╭─ DATA

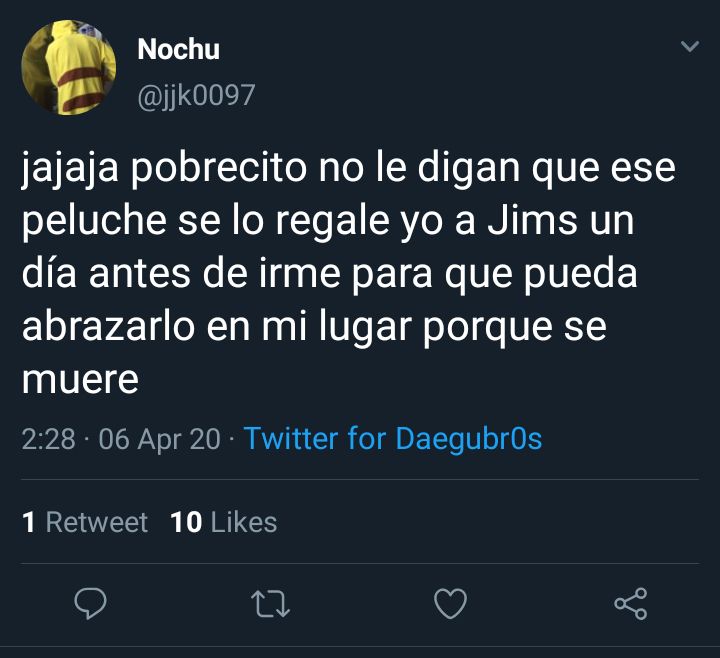Image resolution: width=720 pixels, height=658 pixels.
Task: Open Nochu's profile picture
Action: click(x=68, y=67)
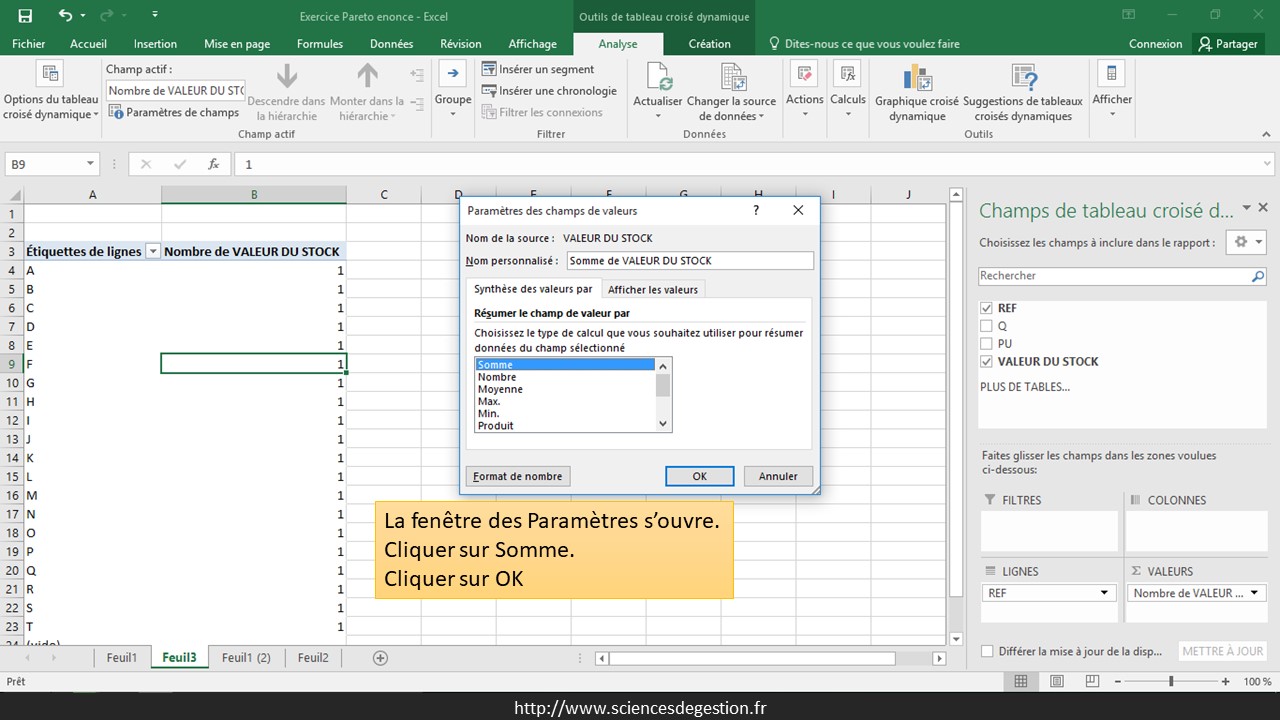1280x720 pixels.
Task: Click Insérer un segment icon
Action: pyautogui.click(x=489, y=69)
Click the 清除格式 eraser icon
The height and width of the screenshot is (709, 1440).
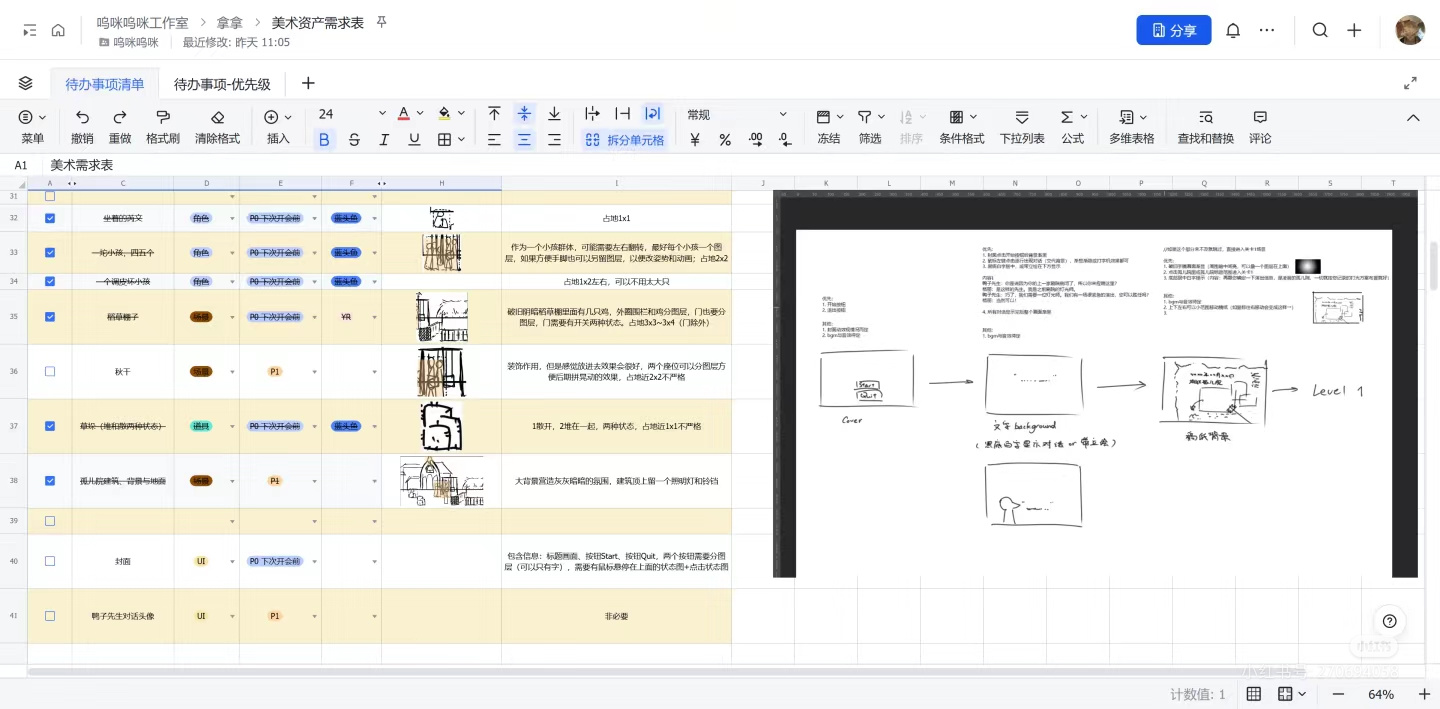218,116
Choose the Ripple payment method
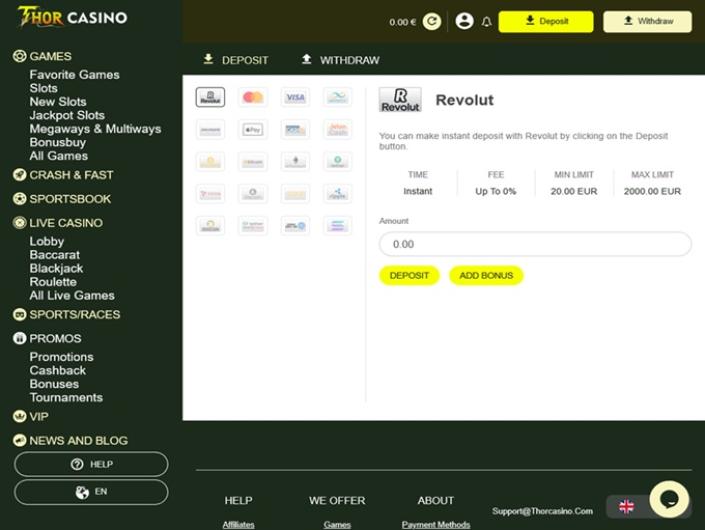The image size is (705, 530). [x=338, y=193]
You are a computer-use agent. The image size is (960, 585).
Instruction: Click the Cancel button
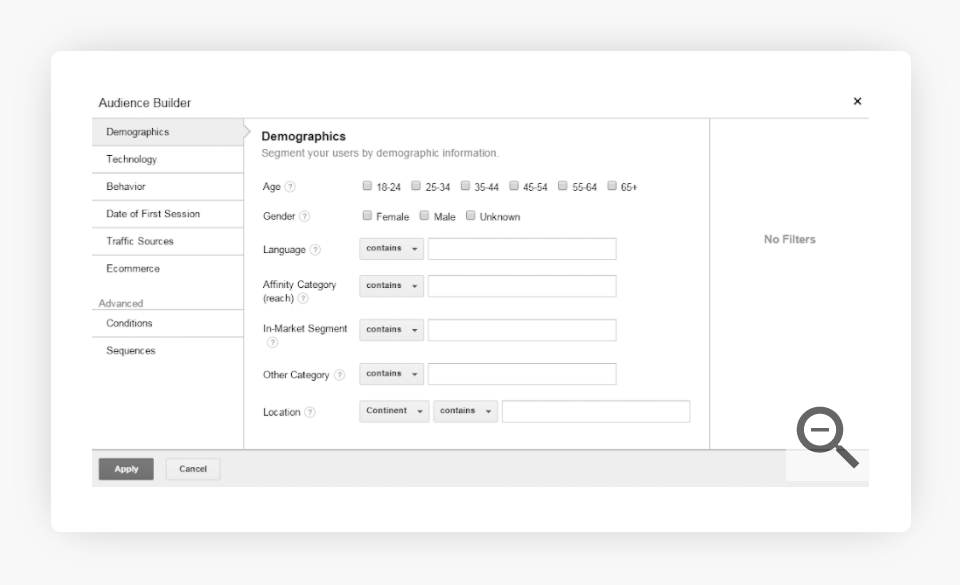click(193, 469)
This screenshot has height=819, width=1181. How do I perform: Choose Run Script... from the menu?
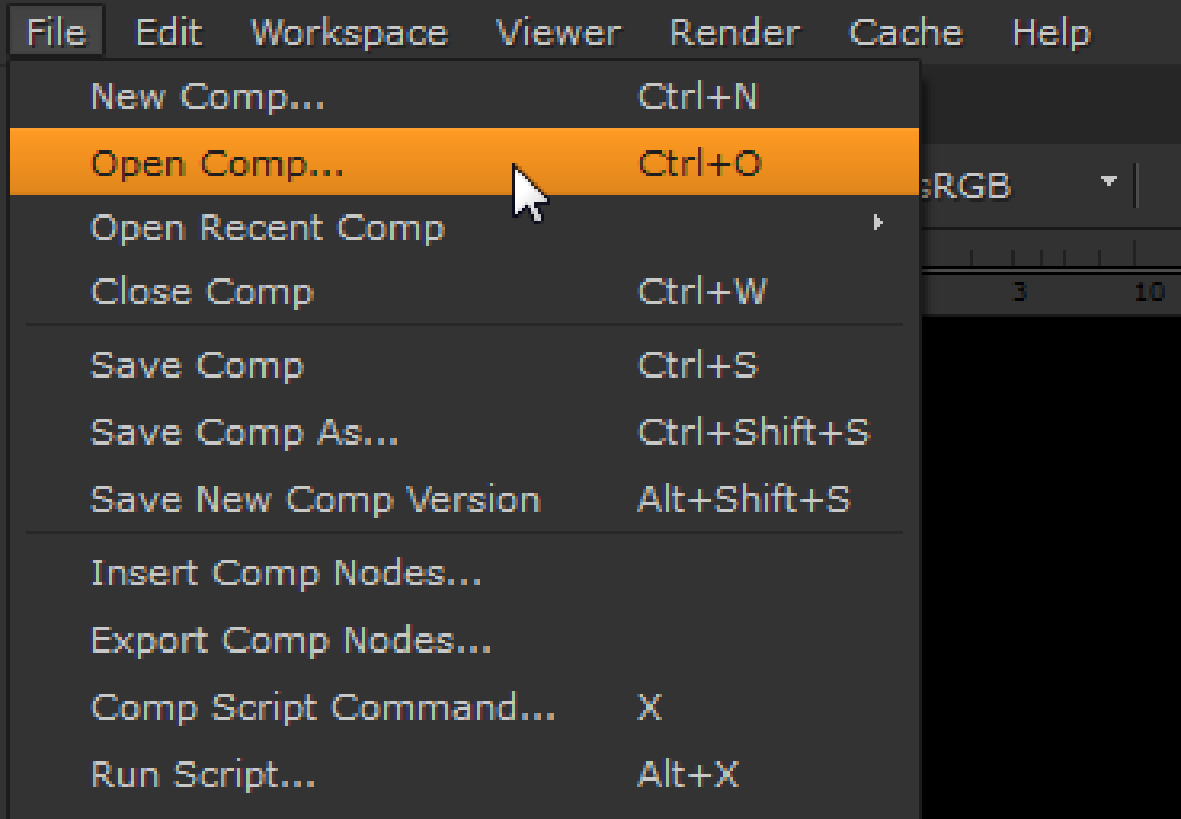203,774
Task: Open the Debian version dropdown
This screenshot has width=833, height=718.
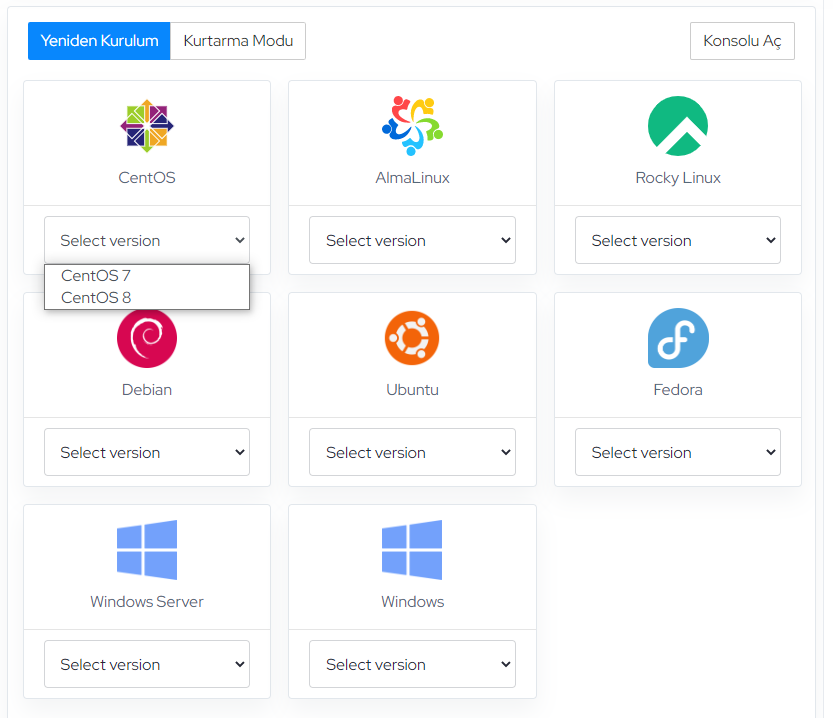Action: pos(147,452)
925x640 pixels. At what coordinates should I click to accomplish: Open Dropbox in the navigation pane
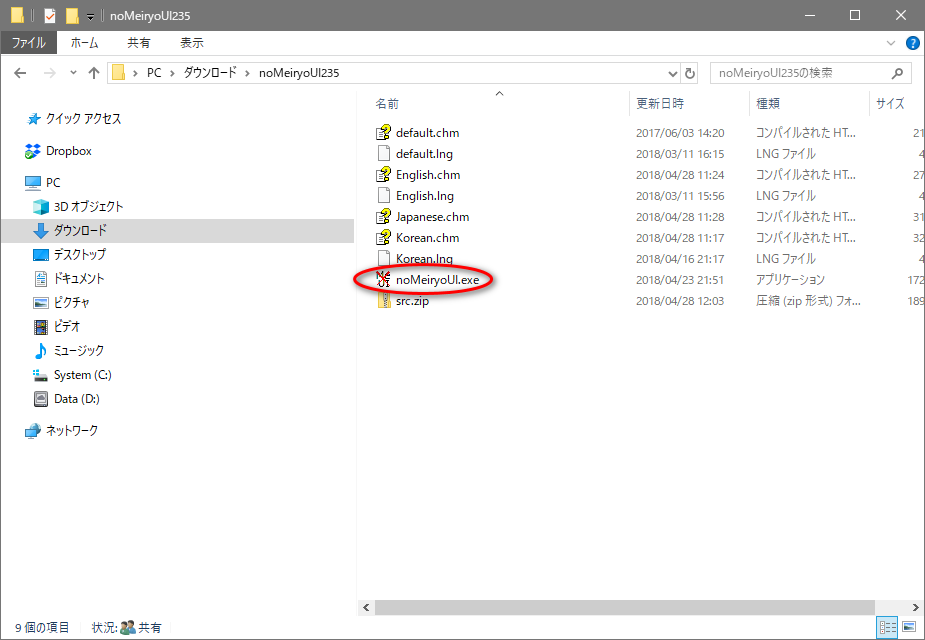pos(68,151)
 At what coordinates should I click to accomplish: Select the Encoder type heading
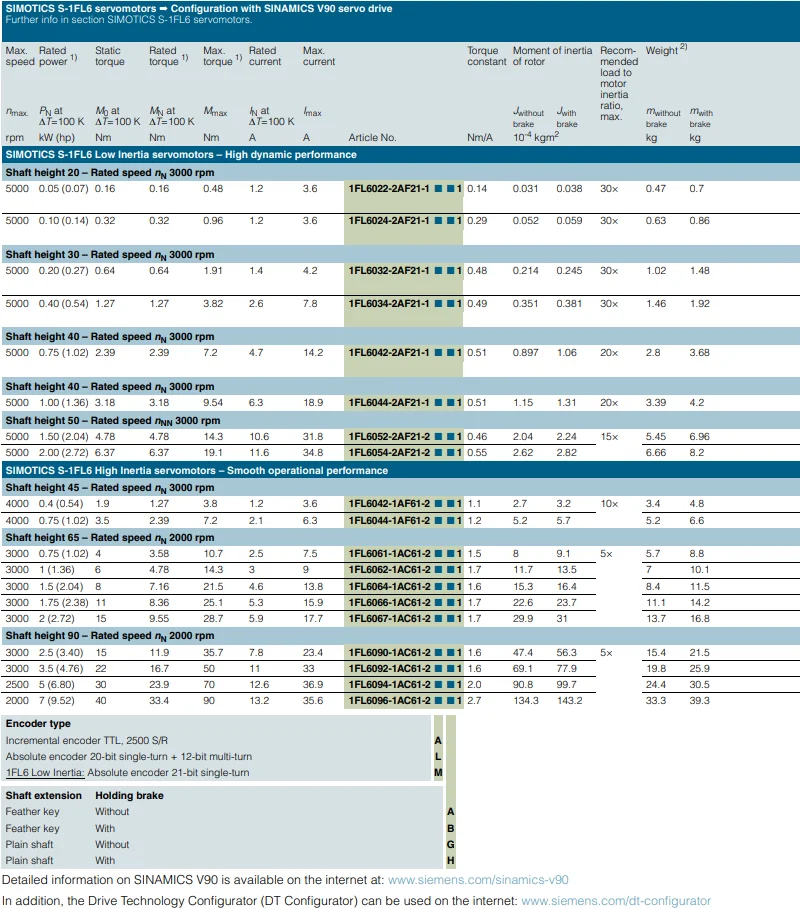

╰─

**PROBLEM DETAILS**
Reproduce nothing but the lines from the line containing "The height and" through the last line of the data above, exactly as written and without pictures.

**SOLUTION FOR THIS PROBLEM**
The height and width of the screenshot is (709, 1440).
218,116
Choose the Ripple payment method
The image size is (705, 530). [x=338, y=193]
You are a computer-use agent. The image size is (960, 585).
Instruction: Click the Cancel button
click(193, 469)
This screenshot has height=819, width=1181. How do I perform: Choose Run Script... from the menu?
203,774
Task: Open the Debian version dropdown
This screenshot has width=833, height=718.
Action: pos(147,452)
925x640 pixels. At what coordinates should I click to accomplish: Open Dropbox in the navigation pane
pos(68,151)
 At what coordinates should I click to accomplish: Select the Encoder type heading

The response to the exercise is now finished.